Excerpt to read:
# Wooden Soap Boxes



## Guest (Jun 2, 2011)

I have wooden soap boxes that were made for me.  When I first started making soap I would line them with meat cutting paper...very expensive...lots of work. I now line them with plastic garbage bags which I was in my machine and re-use them.  At first I had a hard time working with the plastic, then I started wetting the inside of the wooden box, the plastic stuck to the wood.  If you take a moment and smooth the plastic as well as to push it into the corners you get a nice square soap loaf!


----------



## cthylla (Jun 5, 2011)

I may have to try this!  I also have a wood mold, and hate lining it.  Others have mentioned using contact paper to line the molds, too!


----------



## Guest (Jun 7, 2011)

Thanks for your reply, I hope you do try it.  I am making soap as we speak, lavender and a fragrance called pink sugar.  They are both very popular with my clients.  I am going to also try today putting the soap boxes into the freezer to prevent the color change when the soap heats up as I put organic coconut milk in my soap.


----------



## cinta (Jun 8, 2011)

Sounds like a good idea.

I have gotten into the habit of lining my wooden moulds with freezer paper as soon as I unmould a batch...then when I make my next batch, the moulds are already lined. It just seems like much less of a hassle if I do it like that.


----------



## Guest (Jun 8, 2011)

Well I took my soap out of the wooden boxes to day after putting them in the freezer for 6 hours yesterday.  I made two soaps using identical recipes, but different scents, the lavender soap has not heated up, but I can feel the soap log made with pink sugar is slightly warm.  Anxious to cut it.  I am going to put some of my soap photos on to a sight online so that I can share them.


----------

Aim of the exercise: Please translate this sentence from the thread on wooden soap boxes into Spanish: "I also have a wood mold, and hate lining it."

Given material:
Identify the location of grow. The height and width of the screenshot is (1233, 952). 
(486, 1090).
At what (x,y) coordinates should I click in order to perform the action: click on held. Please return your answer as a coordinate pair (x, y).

The output: También tengo un molde de madera y odio forrarlo.